An Interesting Perspective from London

The following is an email I recently received from a finance professional in London with whom I correspond. 


I'm back in London now and just had another look at this (Could Net US Home Equity Fall to Zero), as previously noted it is excellent.

I believe housing numbers are out today - it will be interesting to see how they look.  So many people are leveraged I just dont see how this stuff can turn around and as you note the longer term trends are poor.

I spent 2 weeks in Lansing Michigan and you can buy homes there that are actually decent (although you may need to carry a gun) for $25,000.  I looked at one for $55,000 split in to 3 apartments renting at about $400 each, fully rented.  The rental market there ($300-$400 a month) is solid, I know a few VPs that are now essentially slum lords with 4 or 5 $40K homes split like this and almost all have full rent.  When most people can't qualify for a mortgage on $25,000!! you know things are poor.  This reminds me of the Great Depression when fortunes were had by anyone with any capital at all.  In fact, I am tempted to pack up, move to Michigan as an AVP on a good salary and start buying this stuff up.  There are entire farms there for $250,000 with 60 acs. of land, 2 story nice home, and $1,200 a year property tax due to ag zoning 20 minutes from the state capital.  Again, no one has capital.

Meanwhile credit continues to tighten.  I have now had my 3 british credit cards all "reduced' regarding available credit (this caused some problems when I went to book a $600 dollar dinner for a large work group in Michigan) for no good reason and the interest rates jacked - and I pay on time and rarely hold a balance unless it was work expenses.  I wonder what they are doing to people that don't have jobs.

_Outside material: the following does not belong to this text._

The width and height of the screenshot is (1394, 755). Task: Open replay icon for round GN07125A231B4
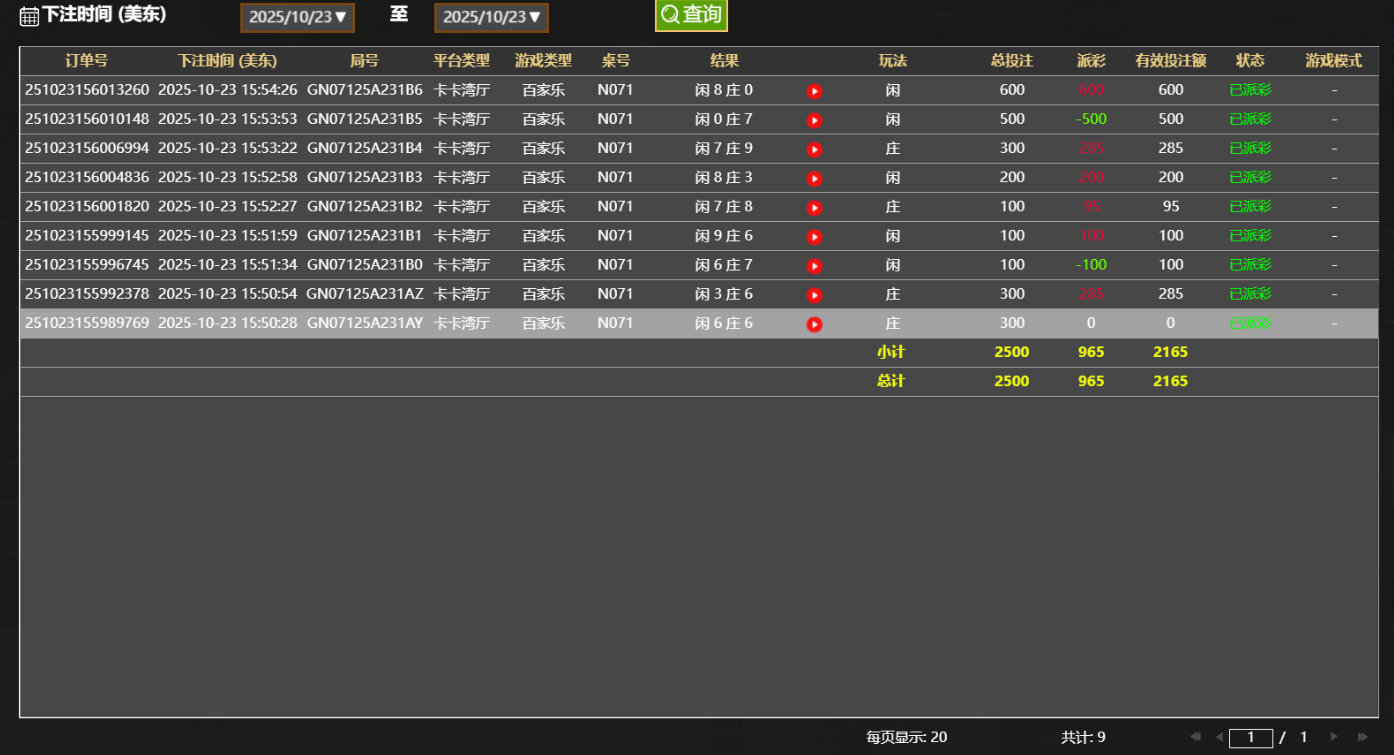point(814,149)
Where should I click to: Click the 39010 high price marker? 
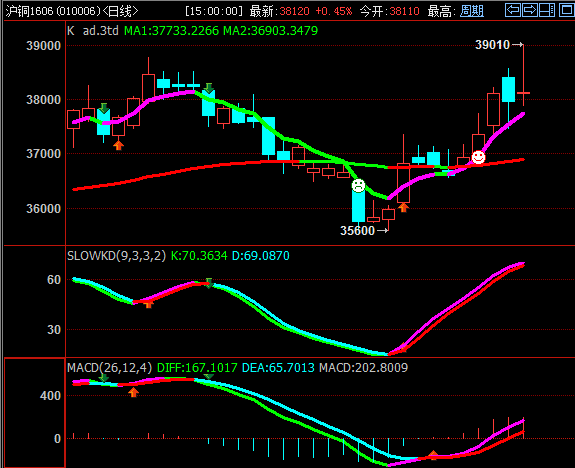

I'd be interested in your view on big cities like London and New York, it seems they would get hit worse over time, I could throw a rock in London and not hit anyone that can pay 20% down on a 400K pound house even though that is what a decent two bedroom goes for here.  If we are shifting to an Asian "saver" model *unlikely* that would take, what, 10 years or more to work up?

I guess at least (for now) there is little world panic like 8 months ago, and guess what, my firm had record Variable Annuity sales last month (ever).  I may be sitting on the next bubble.